What you will do
Given the records that follow, return each one verbatim.

Given records

^^^^^^^^

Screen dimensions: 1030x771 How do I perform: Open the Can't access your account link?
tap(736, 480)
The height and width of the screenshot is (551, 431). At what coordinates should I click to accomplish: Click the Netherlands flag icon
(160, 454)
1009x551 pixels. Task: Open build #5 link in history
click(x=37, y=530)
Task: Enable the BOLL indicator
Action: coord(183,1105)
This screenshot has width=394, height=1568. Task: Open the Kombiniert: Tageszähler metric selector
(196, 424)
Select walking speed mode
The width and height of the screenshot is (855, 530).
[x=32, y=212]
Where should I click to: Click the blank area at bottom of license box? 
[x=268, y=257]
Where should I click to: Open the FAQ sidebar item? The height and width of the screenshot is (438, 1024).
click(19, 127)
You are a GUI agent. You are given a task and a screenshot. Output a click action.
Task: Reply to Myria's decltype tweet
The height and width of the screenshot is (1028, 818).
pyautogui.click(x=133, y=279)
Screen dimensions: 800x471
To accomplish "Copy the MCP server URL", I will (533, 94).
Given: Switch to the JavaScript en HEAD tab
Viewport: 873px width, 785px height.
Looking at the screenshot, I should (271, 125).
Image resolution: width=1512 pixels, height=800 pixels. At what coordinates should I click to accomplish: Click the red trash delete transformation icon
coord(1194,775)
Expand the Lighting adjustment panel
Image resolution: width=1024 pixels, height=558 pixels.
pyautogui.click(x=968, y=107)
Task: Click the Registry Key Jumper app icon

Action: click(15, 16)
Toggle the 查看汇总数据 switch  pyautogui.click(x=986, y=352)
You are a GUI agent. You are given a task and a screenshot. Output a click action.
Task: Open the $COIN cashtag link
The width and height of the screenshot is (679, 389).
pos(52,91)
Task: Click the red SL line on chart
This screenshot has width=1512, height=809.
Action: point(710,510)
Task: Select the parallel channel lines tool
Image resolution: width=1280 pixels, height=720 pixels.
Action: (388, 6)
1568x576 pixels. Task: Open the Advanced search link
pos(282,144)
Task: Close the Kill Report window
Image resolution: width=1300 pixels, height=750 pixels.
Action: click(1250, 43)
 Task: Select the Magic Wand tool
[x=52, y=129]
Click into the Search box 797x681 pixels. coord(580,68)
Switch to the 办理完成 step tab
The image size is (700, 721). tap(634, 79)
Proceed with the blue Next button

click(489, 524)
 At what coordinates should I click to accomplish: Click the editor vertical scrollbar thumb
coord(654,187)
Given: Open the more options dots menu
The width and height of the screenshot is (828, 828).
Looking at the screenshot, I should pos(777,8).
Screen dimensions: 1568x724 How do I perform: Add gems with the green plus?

^^^^^^^^

Solution
Screen dimensions: 1030x771 How do I perform: Open the Can't access your account link?
tap(736, 480)
The height and width of the screenshot is (551, 431). At what coordinates should I click to accomplish: Click the Netherlands flag icon
(160, 454)
1009x551 pixels. Task: Open build #5 link in history
click(x=37, y=530)
Task: Enable the BOLL indicator
Action: coord(183,1105)
This screenshot has width=394, height=1568. Task: Open the Kombiniert: Tageszähler metric selector
(196, 424)
Select walking speed mode
The width and height of the screenshot is (855, 530).
[x=32, y=212]
Where should I click to: Click the blank area at bottom of license box? 
[x=268, y=257]
Where should I click to: Open the FAQ sidebar item? The height and width of the screenshot is (438, 1024).
click(19, 127)
You are a GUI agent. You are given a task and a screenshot. Output a click action.
Task: Reply to Myria's decltype tweet
The height and width of the screenshot is (1028, 818).
pyautogui.click(x=133, y=279)
Screen dimensions: 800x471
To accomplish "Copy the MCP server URL", I will (533, 94).
Given: Switch to the JavaScript en HEAD tab
Viewport: 873px width, 785px height.
Looking at the screenshot, I should (271, 125).
Image resolution: width=1512 pixels, height=800 pixels. At what coordinates should I click to accomplish: Click the red trash delete transformation icon
coord(1194,775)
Expand the Lighting adjustment panel
Image resolution: width=1024 pixels, height=558 pixels.
pyautogui.click(x=968, y=107)
Task: Click the Registry Key Jumper app icon

Action: click(15, 16)
Toggle the 查看汇总数据 switch  pyautogui.click(x=986, y=352)
You are a GUI agent. You are given a task and a screenshot. Output a click action.
Task: Open the $COIN cashtag link
The width and height of the screenshot is (679, 389).
pos(52,91)
Task: Click the red SL line on chart
This screenshot has width=1512, height=809.
Action: point(710,510)
Task: Select the parallel channel lines tool
Image resolution: width=1280 pixels, height=720 pixels.
Action: (388, 6)
1568x576 pixels. Task: Open the Advanced search link
pos(282,144)
Task: Close the Kill Report window
Image resolution: width=1300 pixels, height=750 pixels.
Action: click(1250, 43)
 Task: Select the Magic Wand tool
[x=52, y=129]
Click into the Search box 797x681 pixels. coord(580,68)
Switch to the 办理完成 step tab
The image size is (700, 721). tap(634, 79)
Proceed with the blue Next button

click(489, 524)
 At what coordinates should I click to accomplish: Click the editor vertical scrollbar thumb
coord(654,187)
Given: Open the more options dots menu
The width and height of the screenshot is (828, 828).
Looking at the screenshot, I should pos(777,8).
Screen dimensions: 1568x724 How do I perform: Add gems with the green plus?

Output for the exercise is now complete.